Overview

French Evaluation Group Avastin Versus Lucentis

Status:
Completed
Trial end date:
2012-12-01
Target enrollment:
0
Participant gender:
All
Summary
Age Related Macular Degeneration (AMD) is the first cause of visual impairment in elderly patients in industrialized countries. Neovascular or "wet" AMD, characterized by the presence of choroïdal neovessels, represents the most aggressive form of the disease. Its prevalence is 3.3% among patients older than 65 years in Europe, and increases with age. Intraocular injections of anti-angiogenic monoclonal antibodies (ranibizumab) to treat AMD have appeared recently. It is derived from a larger sized molecule, bevacizumab, which do not have the market authorization for this indication. However, numerous publications of case series seem to show the effectiveness and a satisfactory safety profile of bevacizumab. These conclusions have to be confirmed with a high level of evidence study.

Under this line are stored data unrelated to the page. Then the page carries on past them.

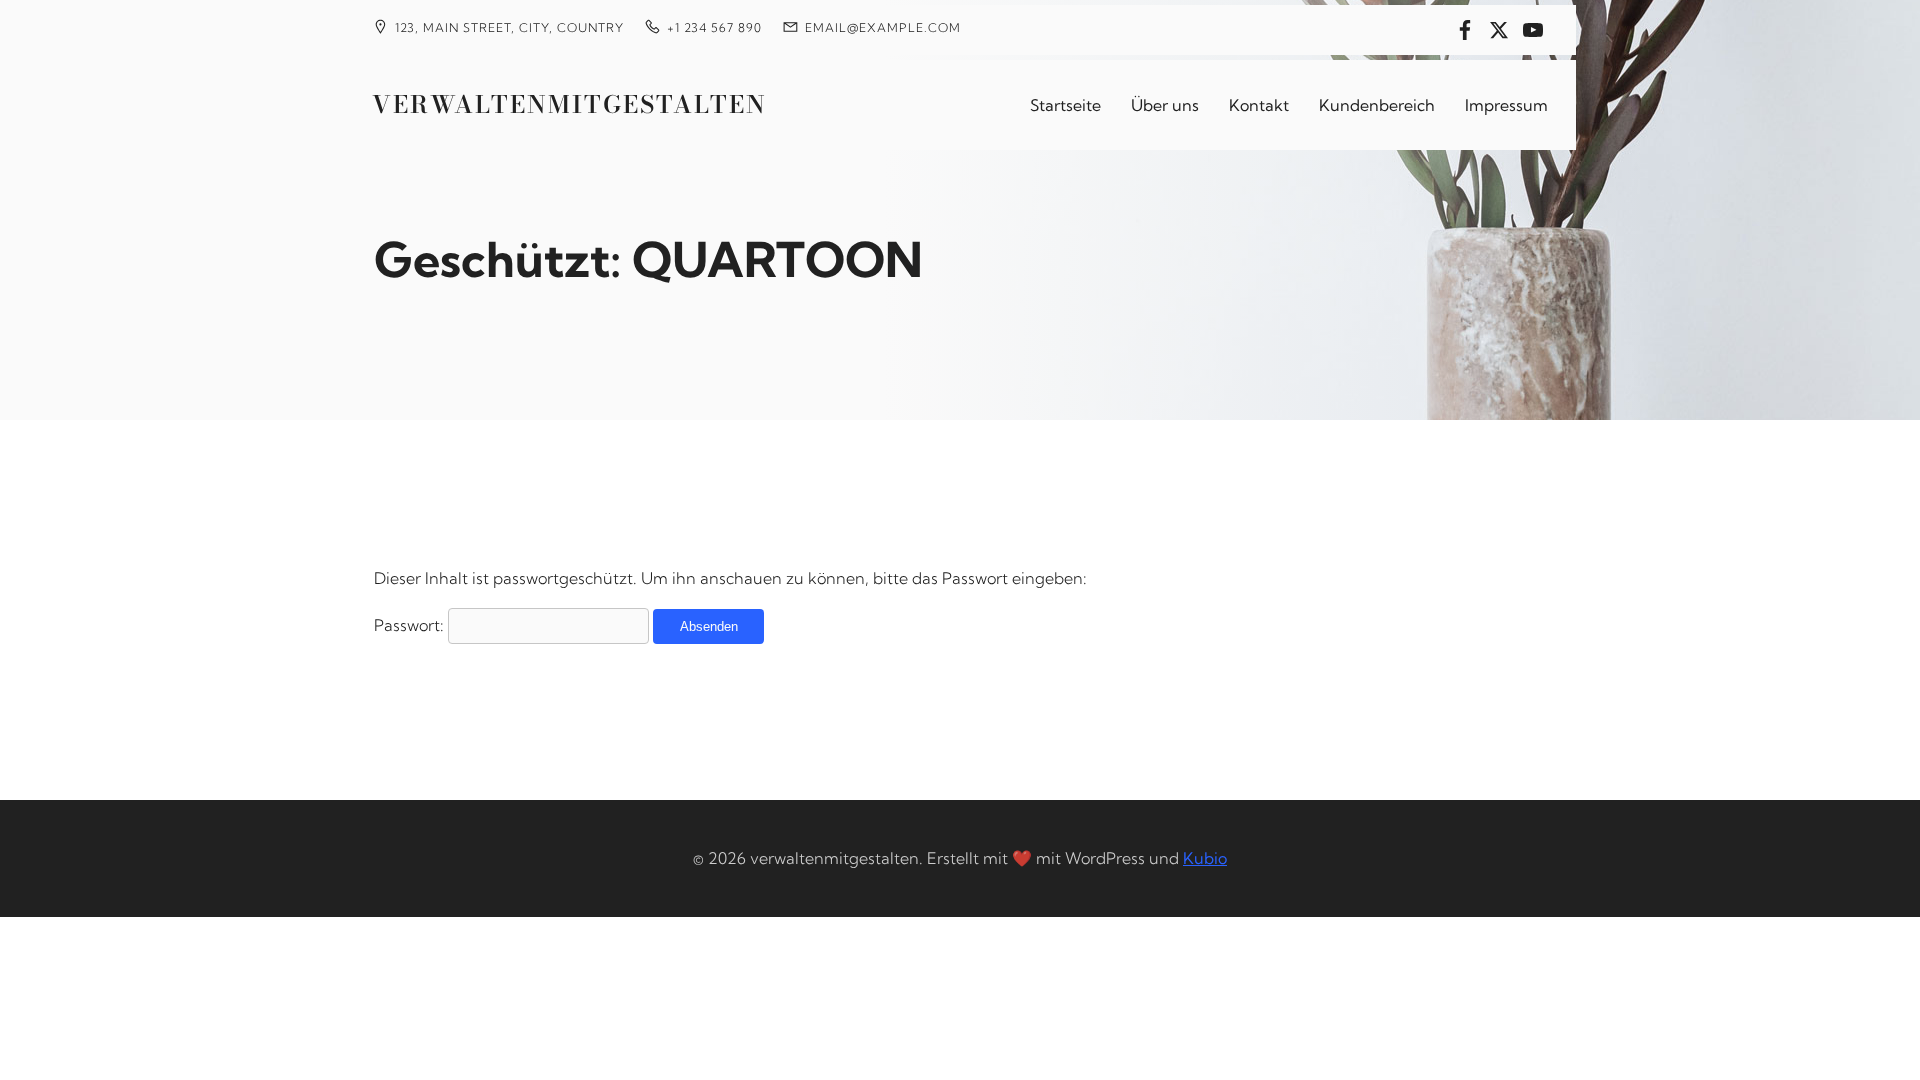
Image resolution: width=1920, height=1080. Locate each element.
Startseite (1065, 105)
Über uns (1165, 105)
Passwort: (411, 625)
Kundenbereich (1377, 105)
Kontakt (1259, 105)
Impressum (1506, 105)
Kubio (1205, 858)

The aim of the GEFAL study is to demonstrate non-inferiority of effectiveness in clinical terms after 12 months of treatment with bevacizumab compared to ranibizumab on the visual acuity of patients affected by neovascular AMD.
Phase:
Phase 3
Accepts Healthy Volunteers?
No
Details
Lead Sponsor:
Hospices Civils de Lyon
Treatments:
Bevacizumab
Ranibizumab
Criteria
Inclusion Criteria:

- Age ≥ 50 years old

- Affected by neovascular retrofoveal AMD whatever the subtype, unilateral or bilateral
(the eye included will be chosen by the investigator and the patient);

- Best corrected VA for the studied eye ranging between 20/32 (6.3/10) and 20/320
(0.6/10) with ETDRS scale

- Size of lesion < 12 disk area

- In case of occult neovessels, proof required of recent development of the lesion: loss
of VA of at least 5 letters ETDRS (equivalent one line) in the last 3 months OR
appearance of a subretinal heamorrhage OR increase in the size of the lesion (> 10%)
using fluoresceinic angiography during the last month by comparison with the last 3
months OR appearance of OCT criteria of macular oedema type, serous separation of
neuro-epithelium, separation of the pigmented epithelial during the last month

- Effective birth control for sexually active female

- Signed informed consent.

Exclusion Criteria:

- Previous or actual treatment with intravitreal injection of an anti-VEGF drug
(ranibizumab, bevacizumab or pegaptanib) in the studied eye

- Other healing treatment in the studied eye during the last 3 months before the first
injection

- Medical history of photocoagulation in the studied eye

- Involvement in another clinical study (studied eye and/or the other eye)

- Subretinal haemorrhage reaching the fovea centre, with a size > 50% of the lesion area

- Fibrosis or retrofoveal retinal atrophy in the studied eye

- Retinal pigment epithelial tear reaching the macula in the studied eye

- Choroidal neovascularisation not related to a DMLA in the studied eye

- Medical history of intravitreal medical device in the studied eye

- Active or suspected ocular or peri-ocular infection

- Serious active intra-ocular inflammation in the studied eye

- Medical history of auto-immune or idiopathic uveitis

- Proved diabetic retinopathy

- Intra-ocular pressure ≥ 25 mmHg despite two topical hypotonic treatments

- Medical history of intra-ocular surgery within 2 months before the first injection in
the studied eye

- Aphakia or lack of lens capsule (not removed by YAG laser) in the studied eye

- Any illness or ocular condition that would require an intra-ocular surgery in the
studied eye within 12 months after the inclusion

- Known hypersensitivity to ranibizumab, bevacizumab, or another drug composite of the
medicinal products used; allergy to fluorescein, indocyanin green, anaesthetic eye
drops

- Arterial hypertension that is not controlled by an appropriate treatment

- Previous or actual treatment with systemic administration of bevacizumab

- Follow up not possible during 12 months

- No affiliation to the French national health insurance program.